Cuirpoétikas (Ciudad de Guatemala, Guatemala), a collective that encourages education and experimentation through artistic practices, and generates spaces for the exchange of knowledge and experiences of people that are transgender, gender nonconformists, non-binary, diverse, and sexual and physical dissidents in Guatemala. The grant will be used to support gender non conforming visual artists and to open hybrid spaces to share their processes and work. Additionally, the money will help support the Annual Arts Festival.
Los Siempre Sospechosos de Todo (El Salvador, San Salvador), a platform to denounce and disseminate information, through strategies that combine digital communication and conceptual art as means to do community politics in El Salvador. Their proposal is to create digital narratives from records of the different public interventions that they carry out in communal spaces. The aim is to question notions of what constitutes art by using it as a tool to strengthen the social fabric. With the grant, they will carry out a series of interventions scheduled for 2022 and their respective audiovisual documentation, in addition to a workshop for activists, and covering the expenses associated with these activities.
Acuerpadas (León, Nicaragua), for working from an intersectional approach with diverse bodies around Nicaragua, fostering loving, inclusive encounters and spaces, from where to reflect and create together from a critical perspectiva, in the face of the violent situations they experience. From these micropolitical spaces for care, they oppose the current convulsive sociopolitical context in their country. They contribute to the construction of visual, written, and oral transfeminist collective memories that become particularly important in violent contexts such as Nicaragua. They will use the grant for a series of activities such as: workshops, murals, and photography work that can infiltrate the belief systems ingrained in Nicaraguan society, questioning beauty standards that deposit burdens and insecurities on women’s bodies.
Junta de Prietas (Santo Domingo, Dominican Republic), a feminist, anti-racist, and decolonial collective that champions education and political action as a way to dismantle the oppression and domination that emerged in early 2019, in the Dominican Republic. They aim to enable a space for reflection and political action that threatens and denounces the modern colonial, racist, capitalist, and heteronormative system. They do this by promoting spaces for education and critical reflection, the production of other forms of knowledge, and public interventions. The grant will support the editing and publishing of a fanzine, the production of the 2nd Festival Cantar la Resistencia of poetry and music, and the production and mounting of a new artistic piece in video art format.
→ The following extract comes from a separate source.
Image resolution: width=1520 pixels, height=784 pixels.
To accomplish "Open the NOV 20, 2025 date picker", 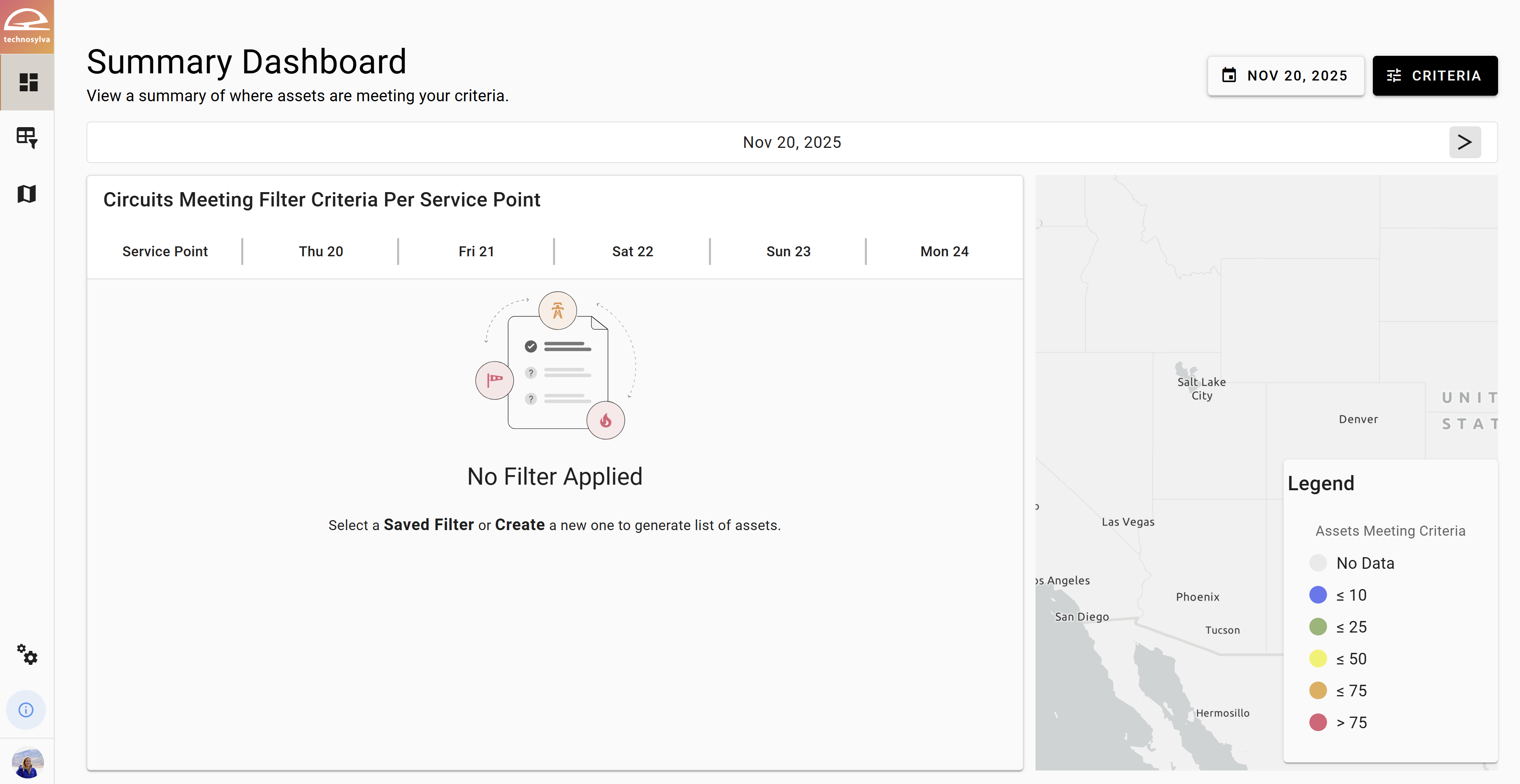I will [x=1286, y=75].
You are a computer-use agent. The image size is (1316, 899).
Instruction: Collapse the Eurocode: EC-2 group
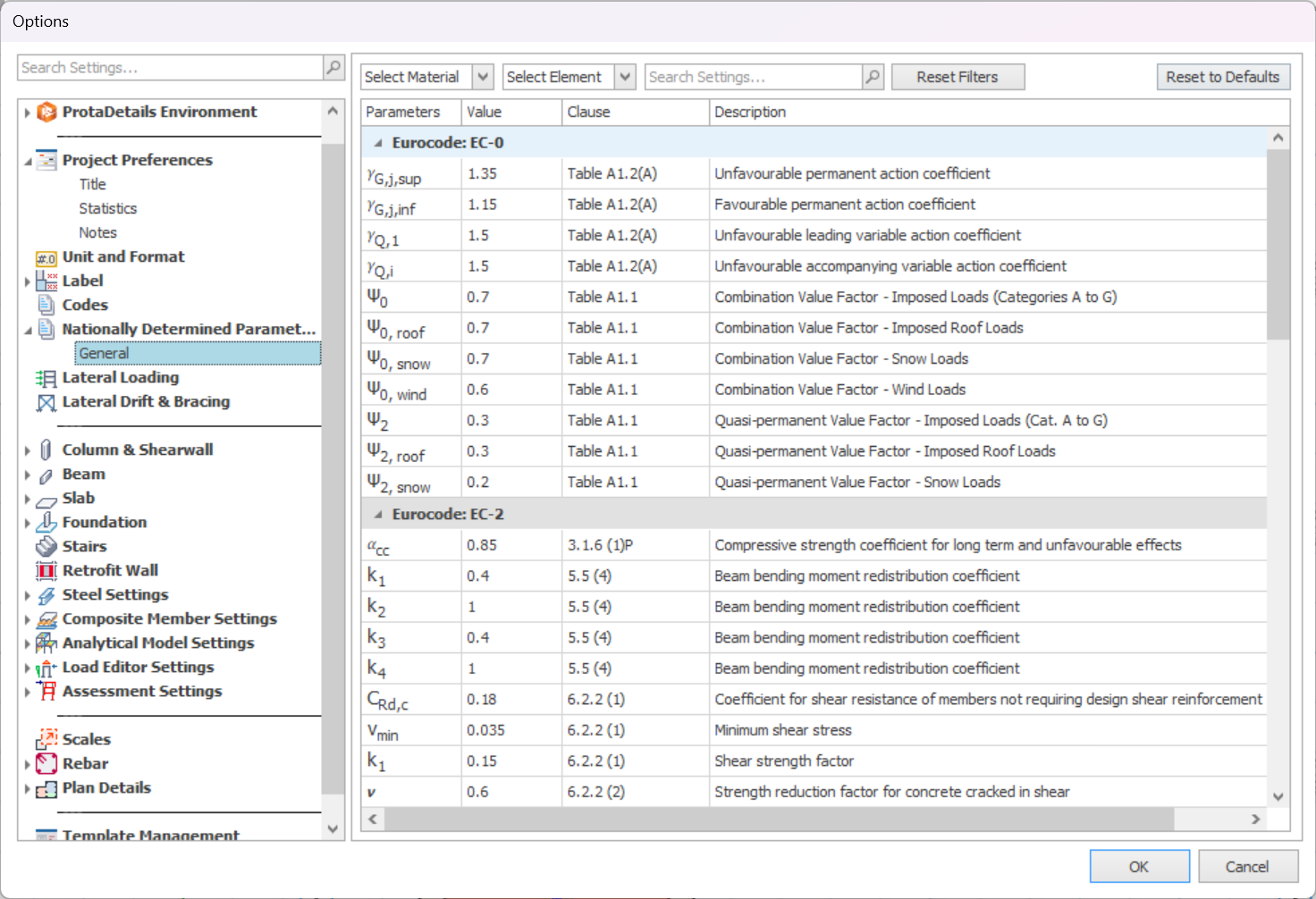click(x=378, y=515)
The jury was made up by Mariela Richmond (La Ruidosa Oficina – recipient of the Catalyst Grant 2019), Leonardo González (LL Projects – recipient of the Catalyst Grant 2018), , Johan Mijail (Lecturas Cuir/Catinga Ediciones – recipient of the Catalyst Grant 2020) accompanied by TEOR/éTica’s Collective Artistic Direction (M. Paola Malavasi L., Daniela Morales Lisac, and Paula Piedra). The deliberation took place virtually on November 2nd, 2021.